» WHAT TO PRODUCE
For the listing below, the answer is an exact retyping of the lines from the one with "This screenshot has height=506, width=901." through the one with "the chat bubbles", both included, without pictures.

» DATA TO PROCESS
========
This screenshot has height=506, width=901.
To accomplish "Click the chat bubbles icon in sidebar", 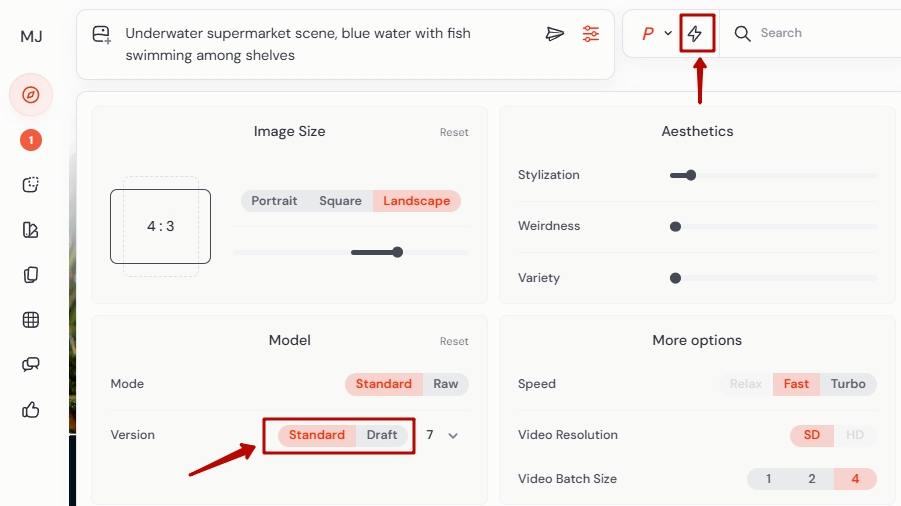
========
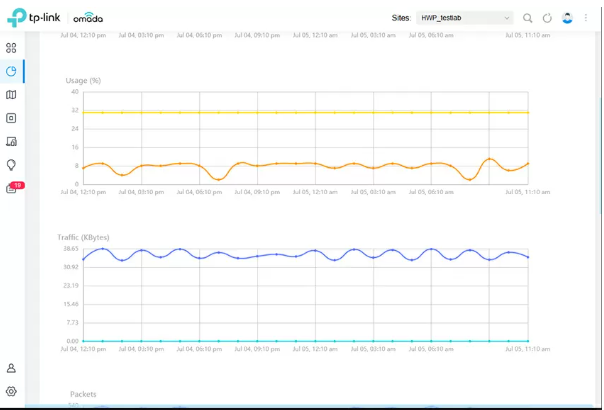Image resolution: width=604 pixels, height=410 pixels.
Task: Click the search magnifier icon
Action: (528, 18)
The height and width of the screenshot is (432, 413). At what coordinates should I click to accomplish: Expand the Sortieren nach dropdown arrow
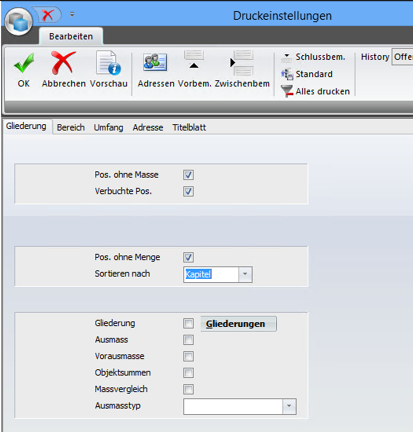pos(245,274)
========
» YOUR SOLUTION
This screenshot has height=506, width=901.
To accomplish "Click the chat bubbles icon in sidebar", 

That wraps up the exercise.